Once praised to the skies as a performer by News Classical Music Critic John Dwyer, then rejected for his performance by one of the greatest figures of the American vanguard, John Cage, Julius Eastman's work has come back to the home of his greatest triumphs to make some local history.
In a sensational bit of Buffalo musical history, his work will be heard as it's never been before on Friday in the Burchfield Penney Art Center.
Beginning at 5:30 p.m. in the Burchfield Rotunda, Eastman's "Buddha" will begin the evening performed by the Sotto Voce Collective. At 6 p.m. the Buffalo Chamber Players will play "Stay On It." In the East Gallery at 7 p.m. the Buffalo Chamber Players and Buffluxus will perform "Gay Guerilla" followed by Renee Levine Packer's talk about her book on Eastman and then percussionist Amy Knoles performing her arrangement of Eastman's "Crazy (N-Word.)"
We don't use that word anymore. It's too ugly for ordinary, everyday journalism. In his prime, Eastman used the word a lot. He used it in the titles to his pieces. The word became commonplace in hip-hop and movies at the time, but not in the concert hall.
The outrageous and fearless provocateur also liked to use another despised word in the titles of his works -- the epithet for male homosexuals. He'd even used the words together. He was making all-out raids on any vestigial delicacy in the sensibility of the concert hall.
Eastman was the most controversial composer ever to live in Buffalo. He was also the most deliberately provocative, so much so that he even inspired angry fury in one of the most legendarily philosophical figures in America's esthetic history, John Cage.
In 1975, Eastman and his friends in Buffalo's S.E.M. Ensemble gave a performance of Cage's "Song Books" in which performers are instructed to do as they wish as long as it fits into the philosophy of Henry David Thoreau. Eastman's version was an overtly suggestive homoerotic stripping of a young man from the audience and a declaration of "a new kind of love." It was a kind of shock theater calling attention to sexual and racial prejudice.

* [Dataset]:

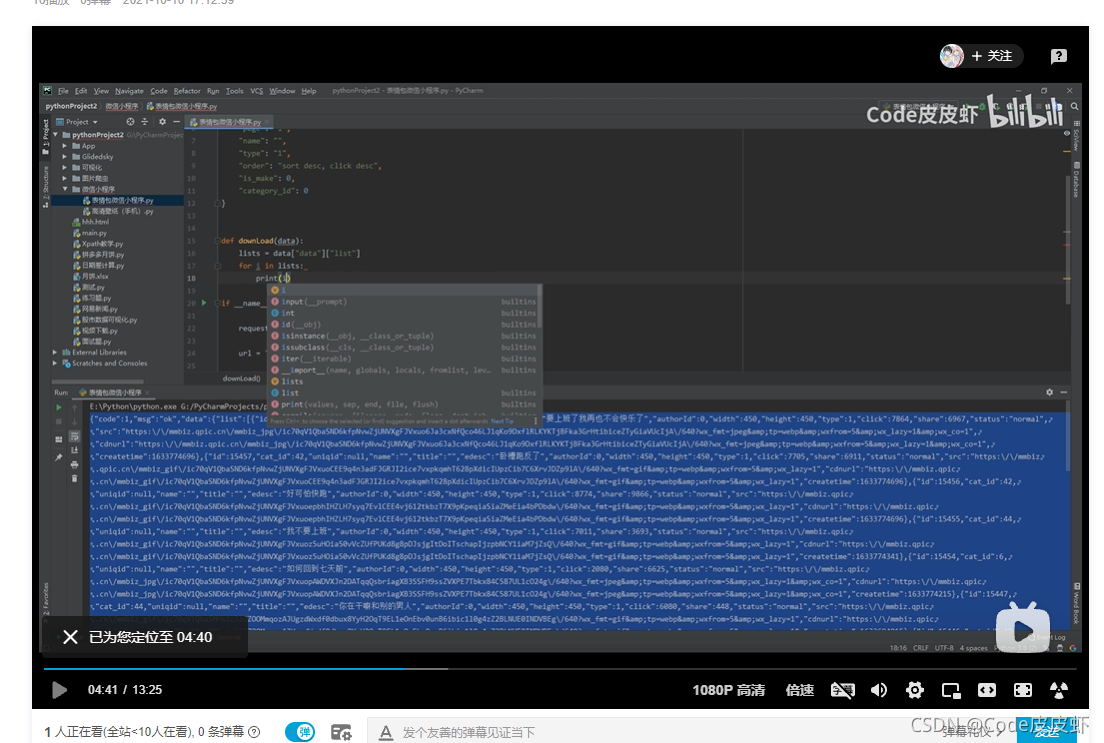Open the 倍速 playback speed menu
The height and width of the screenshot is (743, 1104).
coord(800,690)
...
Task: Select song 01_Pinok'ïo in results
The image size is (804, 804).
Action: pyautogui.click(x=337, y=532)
--
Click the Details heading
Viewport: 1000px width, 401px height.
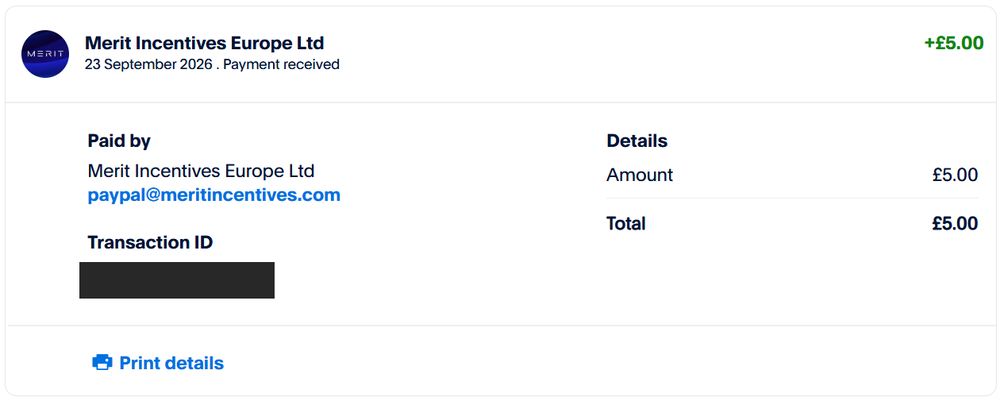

* [Problems and tasks]:
- A) Return the part of the Julius Eastman article that begins at the words "Beginning at 5:30" and ends after "in the concert hall.", copied word for word.
- B) Carry the Julius Eastman article forward from its last sentence.

* [Results for each task]:
- A)
Beginning at 5:30 p.m. in the Burchfield Rotunda, Eastman's "Buddha" will begin the evening performed by the Sotto Voce Collective. At 6 p.m. the Buffalo Chamber Players will play "Stay On It." In the East Gallery at 7 p.m. the Buffalo Chamber Players and Buffluxus will perform "Gay Guerilla" followed by Renee Levine Packer's talk about her book on Eastman and then percussionist Amy Knoles performing her arrangement of Eastman's "Crazy (N-Word.)"
We don't use that word anymore. It's too ugly for ordinary, everyday journalism. In his prime, Eastman used the word a lot. He used it in the titles to his pieces. The word became commonplace in hip-hop and movies at the time, but not in the concert hall.

- B)
In the most dramatic personal moment I ever covered, composer Cage -- the most pacifistic and non-combative of men -- hit the ceiling over it at a seminar the next day. He furiously confronted the fact that people felt entitled to do anything they pleased in his name.
At that moment, the marginalization of Eastman probably began. He had fully become a "gay guerilla" as one of his pieces called him (as well as the superb book about him by Packer and Mary Jane Leach). He left Buffalo for Manhattan in 1976 and his life and career foundered tragically.
He had become so obscure that when he died in 1990 of a heart attack at the age of 49 in Millard Fillmore Hospital, the first obituary didn't appear until months later in the Village Voice. And then, as posterity sometimes does, it offered Eastman a miracle: the full, unpredictable resurrection of his reputation as a composer, now far greater than it had ever been as a singer. Without his personal provocations, his music -- which was simultaneously uptown and downtown -- came to be heard for the remarkable thing it is.
On Friday, his scores will be exhibited, Packer will lecture and sign copies of the book about him she co-authored and, most importantly, Eastman's music will be heard with all its power, delight and occasional madness intact.